Krystian Lupa construit deux récits différents à partir des quatre histoires du roman de W.G. Sebald. Le premier raconte l’histoire d’un jeune instructeur d’origine juive dans l’Allemagne nazie, qui souhaite continuer à exercer son métier au risque de se couper de celle qu’il aime. Le second récit suit les péripéties d’Ambrose Adelwarth, émigré aux Etats-Unis et travaillant au service de Cosmo, fils excentrique d’un riche magnat.
L’esthétique de Krystian Lupa se reconnait entre toutes : un mélange de gris, bleu et vert à peine éclairé, de grands murs lépreux que la lumière sculpte.

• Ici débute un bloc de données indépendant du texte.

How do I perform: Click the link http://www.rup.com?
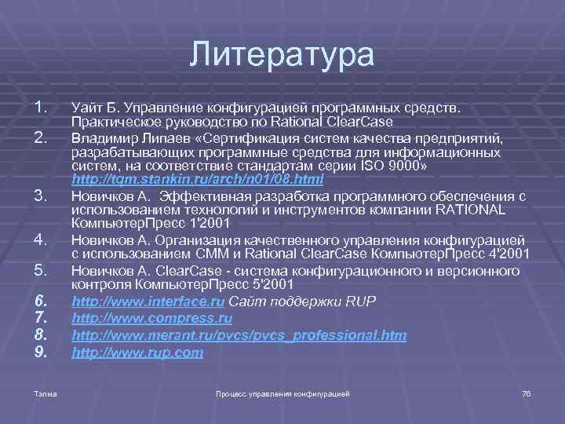click(x=137, y=353)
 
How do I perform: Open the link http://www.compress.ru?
click(x=151, y=318)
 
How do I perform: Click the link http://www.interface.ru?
click(x=148, y=301)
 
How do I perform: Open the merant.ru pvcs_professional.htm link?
click(x=239, y=336)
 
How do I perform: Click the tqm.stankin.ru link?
click(x=197, y=181)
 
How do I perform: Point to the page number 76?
click(x=526, y=392)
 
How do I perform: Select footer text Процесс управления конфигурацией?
click(x=282, y=392)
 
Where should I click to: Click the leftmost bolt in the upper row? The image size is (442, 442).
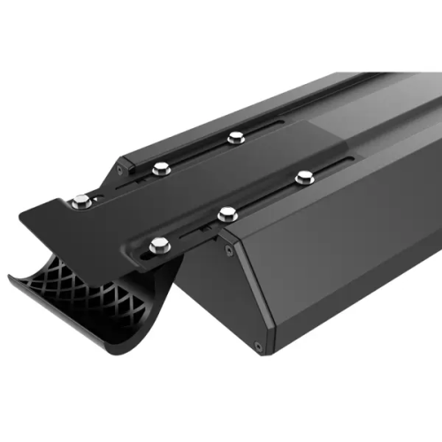coord(81,202)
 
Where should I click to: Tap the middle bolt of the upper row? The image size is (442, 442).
coord(160,168)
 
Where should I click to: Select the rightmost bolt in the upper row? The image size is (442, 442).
coord(235,137)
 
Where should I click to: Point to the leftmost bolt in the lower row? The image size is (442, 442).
coord(159,244)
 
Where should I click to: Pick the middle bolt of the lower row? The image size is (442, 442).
coord(227,212)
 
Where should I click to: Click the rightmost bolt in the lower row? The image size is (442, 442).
coord(304,178)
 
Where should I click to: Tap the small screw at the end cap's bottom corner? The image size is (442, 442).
coord(257,347)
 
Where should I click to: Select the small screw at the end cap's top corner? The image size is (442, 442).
coord(231,250)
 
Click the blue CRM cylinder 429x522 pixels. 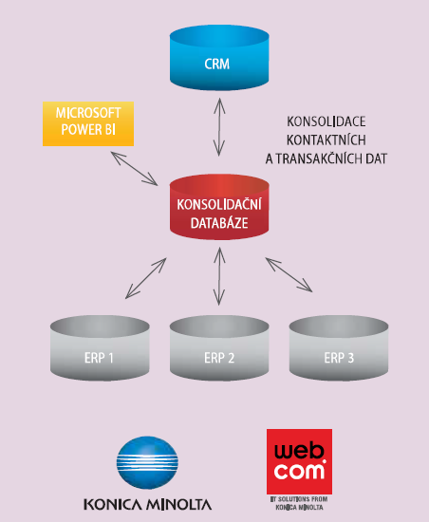coord(219,57)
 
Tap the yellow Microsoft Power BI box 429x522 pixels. coord(88,123)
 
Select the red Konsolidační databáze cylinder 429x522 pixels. coord(219,207)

Un écran qui s’installe sur le devant de la scène de temps en temps et où sont projetés images et films, quelquefois superposés aux personnages du plateau. Le fin cadre orange fluorescent qui entoure l’ensemble, signe la production de Lupa. Cet univers enveloppant, ouaté, infiniment nostalgique est prégnant. Les personnages y sont comme suspendus, en attente. Le récit suit son cours, porté par la voix du narrateur, convoquant les uns et les autres au fil des souvenirs. Les images projetées permettent de changer de lieu et d’époque avec fluidité, quels que soient les caprices de la mémoire. La musique soutient chaque espace, donne de la profondeur. Epoques, lieux et personnages se mêlent et se répondent avec une dimension parfois surnaturelle, comme cette couverture rouge qui traverse les années ou les retrouvailles d’Ambrose vieilli avec le jeune Cosmo.
La première partie se penche sur l’Allemagne au moment de l’ascension d’Hitler. Du fin fond des provinces allemandes, comment mesurer la folie de cette idéologie rampante ? Où est la limite, à quel moment fuir, quel que soient les attaches ? Comment vit-on avec ces souvenirs ? Les regrets ? A quel moment apprend-on ou soupçonne t’on l’existence des camps ? Les souvenirs hantent les survivants. W.G. Sebald est exaspéré par le silence de toute une génération après la guerre.
Si la deuxième partie est centrée sur les Etats-Unis, elle reste liée à l’Allemagne nazie fuie par les émigrés. Cosmo vit une angoisse existentielle pendant la guerre, hanté par les horreurs du conflit, désespéré de voir l’humanité se perdre. Les époques se superposent, se répondent. Après quelques détours par la généalogie de la famille émigrée, assortie d’une nostalgie indélébile, l’histoire se pose sur l’attachement étrange et quasi surnaturel de Cosmo et Ambrose. La douleur cosmique de Cosmo est palpable. Le récit s’égare pourtant au détour de longues séquences filmées qui cassent le rythme, les acteurs perdent en justesse.
« Les émigrants » est une pièce fidèle à l’univers de Lupa, et fait voyager le spectateur au travers des époques et des continents, superposant allègrement les strates du temps. Si la première partie émeut, la deuxième s’étire au point de perdre une partie du public. Le voyage n’en demeure pas moins unique en son genre.